Airway remodeling is a major pathological characteristic of chronic obstructive pulmonary disease (COPD). This study aimed to investigate the effect of Abhd2 deficiency on ovalbumin (OVA)-induced airway remodeling and inflammation in vivo. Abhd2-deficient mice were used to establish an OVA-induced asthma model. Lung tissues were analyzed using hematoxylin and eosin (HE) staining, Masson staining, immunohistochemistry, quantitative reverse transcrip-tion-polymerase chain reaction (qRT-PCR), and western blotting were used to determine the role of Abhd2 in the regulation of OVA-induced airway remodeling and inflammation.
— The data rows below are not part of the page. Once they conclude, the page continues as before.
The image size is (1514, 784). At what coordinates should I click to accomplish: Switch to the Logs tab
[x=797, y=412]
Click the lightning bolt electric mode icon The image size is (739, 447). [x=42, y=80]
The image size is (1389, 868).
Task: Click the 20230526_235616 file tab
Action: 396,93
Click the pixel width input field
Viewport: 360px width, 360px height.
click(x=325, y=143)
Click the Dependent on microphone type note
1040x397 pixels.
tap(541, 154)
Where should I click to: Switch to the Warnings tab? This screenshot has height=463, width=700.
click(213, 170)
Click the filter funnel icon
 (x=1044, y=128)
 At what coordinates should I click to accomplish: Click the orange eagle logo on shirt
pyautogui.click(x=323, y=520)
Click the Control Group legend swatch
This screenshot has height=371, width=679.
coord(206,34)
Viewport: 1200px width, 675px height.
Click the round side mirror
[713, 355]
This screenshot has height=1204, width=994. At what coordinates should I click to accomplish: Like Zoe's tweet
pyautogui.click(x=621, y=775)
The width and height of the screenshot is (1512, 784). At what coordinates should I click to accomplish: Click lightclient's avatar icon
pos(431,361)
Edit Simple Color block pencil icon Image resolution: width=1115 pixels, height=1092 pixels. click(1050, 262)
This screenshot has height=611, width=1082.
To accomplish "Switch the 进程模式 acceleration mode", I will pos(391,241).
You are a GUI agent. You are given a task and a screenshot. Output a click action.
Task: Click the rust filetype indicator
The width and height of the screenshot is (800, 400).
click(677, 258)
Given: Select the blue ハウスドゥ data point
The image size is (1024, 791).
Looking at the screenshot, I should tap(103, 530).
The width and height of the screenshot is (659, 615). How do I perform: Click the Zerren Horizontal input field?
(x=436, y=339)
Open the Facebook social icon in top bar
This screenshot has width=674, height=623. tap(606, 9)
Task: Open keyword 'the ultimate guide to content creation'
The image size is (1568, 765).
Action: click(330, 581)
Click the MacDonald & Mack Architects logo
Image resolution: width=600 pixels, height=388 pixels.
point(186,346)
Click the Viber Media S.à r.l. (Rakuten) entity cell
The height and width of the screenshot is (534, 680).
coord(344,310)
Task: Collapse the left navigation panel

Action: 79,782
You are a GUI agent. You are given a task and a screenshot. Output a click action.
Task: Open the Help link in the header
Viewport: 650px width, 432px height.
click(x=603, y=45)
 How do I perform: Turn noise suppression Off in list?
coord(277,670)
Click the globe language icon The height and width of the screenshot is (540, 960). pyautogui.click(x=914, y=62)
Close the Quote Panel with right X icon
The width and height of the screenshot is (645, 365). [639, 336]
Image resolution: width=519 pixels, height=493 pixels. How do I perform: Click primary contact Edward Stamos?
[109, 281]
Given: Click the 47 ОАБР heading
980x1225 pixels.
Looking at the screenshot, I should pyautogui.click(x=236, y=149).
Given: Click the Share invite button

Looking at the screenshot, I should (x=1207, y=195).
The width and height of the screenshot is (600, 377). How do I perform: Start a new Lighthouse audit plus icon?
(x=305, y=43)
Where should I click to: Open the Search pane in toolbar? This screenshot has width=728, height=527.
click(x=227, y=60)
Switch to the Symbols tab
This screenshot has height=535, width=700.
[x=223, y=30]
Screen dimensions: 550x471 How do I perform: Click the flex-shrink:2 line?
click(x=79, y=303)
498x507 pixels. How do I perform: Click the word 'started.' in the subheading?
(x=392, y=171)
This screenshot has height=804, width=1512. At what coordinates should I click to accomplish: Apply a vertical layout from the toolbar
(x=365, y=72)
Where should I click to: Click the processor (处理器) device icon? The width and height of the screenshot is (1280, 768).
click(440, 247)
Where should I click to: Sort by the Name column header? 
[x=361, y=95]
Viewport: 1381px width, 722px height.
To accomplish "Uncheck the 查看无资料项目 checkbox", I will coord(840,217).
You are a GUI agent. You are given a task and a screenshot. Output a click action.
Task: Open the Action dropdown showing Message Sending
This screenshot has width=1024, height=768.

Our findings revealed that the RNA expression of inflammatory factors, including IL-1 beta, IL-6, IL-4, and IL-13, was significantly increased in OVA-induced Abhd2Gt/Gt asthmatic mice. The expression of IFN-gamma was decreased significantly in OVA-induced Abhd2Gt/Gt asthmatic mice. The protein expression of airway remodeling factors, including alpha-SMA, type I collagen, and Ki67, was also increased in OVA-induced Abhd2Gt/Gt asthmatic mice compared to that in OVA-induced wild-type (WT) mice. Additionally, Abhd2 deficiency promoted the expression of p-Akt in tissues of the asthma model. These results suggest that Abhd2 deficiency exacerbates airway remodeling and inflammation through the PI3K/Akt pathway in chronic asthma.